|-Extremely affordable digital camera -Strong color reproduction -Sensor is unexpectedly sensitive to light (much better than the 250 Max ISO rating would indicate) -Lightweight and portable body design -Well sized buttons -Simple menu structure with occasional live feed backgrounds|
|-No optical zoom -No burst or continuous shooting setting -Cannot alter white balance or ISO settings -Lens placed far off to the lens – with centered flash will cast extreme shadows -Poor labeling of menu subsections -Small LCD screen with very low resolution -minimal manual control options|
The Olympus D-425 is specifically tailored for the novice user who is looking for an affordable and likely introductory digital camera.

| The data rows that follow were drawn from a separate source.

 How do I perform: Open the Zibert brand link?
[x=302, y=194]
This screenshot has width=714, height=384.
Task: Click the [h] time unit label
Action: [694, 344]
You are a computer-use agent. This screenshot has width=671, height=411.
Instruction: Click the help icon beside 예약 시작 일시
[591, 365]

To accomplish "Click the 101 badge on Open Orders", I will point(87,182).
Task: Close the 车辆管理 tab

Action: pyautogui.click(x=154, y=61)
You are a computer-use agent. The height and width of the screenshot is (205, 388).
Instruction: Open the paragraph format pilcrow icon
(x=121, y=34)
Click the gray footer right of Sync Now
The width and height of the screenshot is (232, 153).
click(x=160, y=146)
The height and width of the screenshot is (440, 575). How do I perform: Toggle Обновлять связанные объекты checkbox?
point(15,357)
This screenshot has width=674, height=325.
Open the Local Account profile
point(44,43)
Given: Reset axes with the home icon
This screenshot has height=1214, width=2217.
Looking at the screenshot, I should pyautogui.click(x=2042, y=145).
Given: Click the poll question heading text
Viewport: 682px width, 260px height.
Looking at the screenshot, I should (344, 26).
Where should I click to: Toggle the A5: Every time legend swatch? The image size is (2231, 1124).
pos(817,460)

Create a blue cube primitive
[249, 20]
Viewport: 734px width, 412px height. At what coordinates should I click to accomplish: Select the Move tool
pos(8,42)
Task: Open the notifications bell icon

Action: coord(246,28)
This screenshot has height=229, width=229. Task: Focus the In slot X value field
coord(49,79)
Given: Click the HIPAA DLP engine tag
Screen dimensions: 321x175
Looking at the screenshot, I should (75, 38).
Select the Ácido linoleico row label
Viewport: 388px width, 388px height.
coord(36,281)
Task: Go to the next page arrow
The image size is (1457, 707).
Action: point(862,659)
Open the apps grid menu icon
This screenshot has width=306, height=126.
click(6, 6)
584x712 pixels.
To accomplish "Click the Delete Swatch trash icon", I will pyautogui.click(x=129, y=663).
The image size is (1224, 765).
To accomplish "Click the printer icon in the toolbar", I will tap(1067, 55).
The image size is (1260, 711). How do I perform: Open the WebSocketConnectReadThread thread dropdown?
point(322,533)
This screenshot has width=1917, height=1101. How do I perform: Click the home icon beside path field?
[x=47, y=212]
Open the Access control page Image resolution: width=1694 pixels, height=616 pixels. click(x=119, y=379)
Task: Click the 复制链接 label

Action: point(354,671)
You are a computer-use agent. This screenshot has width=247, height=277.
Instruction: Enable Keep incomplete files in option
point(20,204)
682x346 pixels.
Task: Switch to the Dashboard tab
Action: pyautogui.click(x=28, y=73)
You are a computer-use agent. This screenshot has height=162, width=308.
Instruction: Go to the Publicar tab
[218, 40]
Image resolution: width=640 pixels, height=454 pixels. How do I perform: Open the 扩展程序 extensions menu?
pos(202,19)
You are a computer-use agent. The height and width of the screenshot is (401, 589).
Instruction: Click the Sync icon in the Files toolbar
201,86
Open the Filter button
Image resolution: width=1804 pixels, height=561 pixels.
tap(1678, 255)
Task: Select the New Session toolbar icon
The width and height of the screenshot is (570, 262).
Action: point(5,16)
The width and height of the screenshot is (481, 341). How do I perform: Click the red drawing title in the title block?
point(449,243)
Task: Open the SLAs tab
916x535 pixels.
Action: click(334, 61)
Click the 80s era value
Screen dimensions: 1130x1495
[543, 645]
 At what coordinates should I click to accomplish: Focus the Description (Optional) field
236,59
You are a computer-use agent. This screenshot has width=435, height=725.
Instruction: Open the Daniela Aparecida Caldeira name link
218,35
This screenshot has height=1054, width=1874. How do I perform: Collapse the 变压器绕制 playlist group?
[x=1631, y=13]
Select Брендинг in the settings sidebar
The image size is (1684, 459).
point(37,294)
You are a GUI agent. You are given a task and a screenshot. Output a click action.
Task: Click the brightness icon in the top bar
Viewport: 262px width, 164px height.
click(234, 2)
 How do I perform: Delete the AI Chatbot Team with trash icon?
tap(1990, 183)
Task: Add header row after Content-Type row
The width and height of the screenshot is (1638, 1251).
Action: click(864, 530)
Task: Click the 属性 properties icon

The D-425 can be found online for an average price of around US $120.00. There are few to no manual control options available outside of flash and EV compensation settings and a full user manual is not available unless the user wishes to run it from the included CD-ROM. The lack of user controls can be seen as understandable when considering the intended market, however the placement of a full manual on a CD-ROM means that more complex or layered sections of the camera will remain inaccessible to users who (like their camera) do not want to be bothered with a convoluted computerized interface. The layout of the camera itself is sparse and straightforward, providing users with the essentials and sparing them extraneous controls that might just get in the way. The menu is intuitive and graphically-reliant but might take a little time for users to familiarize themselves with the various icons. Fortunately, the D-425 contains brief explanations of the various modes to accompany the graphics. Unfortunately, the D-425 contains neither optical zoom nor a burst mode for continuous shooting. These are basic inclusions on most digital cameras and this lack handicaps users substantially. Digital zoom is provided as some form of compensation; however, it will just become an empty temptation and result in decreased quality.
If a consumer is looking to grow as a photographer and become more adept with digital cameras, the D-425 will not be a strong candidate; it has a limited palette of user control beyond the point-and-shoot rubric. Many of the automatic settings for the camera will not be enough in the long run when more complicated shots and lighting situations are encountered. However if basic snapshots are desired, the user will find the D-425 to be a sufficient and affordable alternative (although the price point seems to be the only logical draw to the camera). Consumers willing to spend just a little more money will be able to gain a lot in the way of control and image quality. For under $200 (USD), there are many offerings by various manufacturers that include optical zoom lenses, burst modes for continuous shooting, and manually adjustable settings that can be used without sacrificing automatic exposure or point-and-shoot functionality.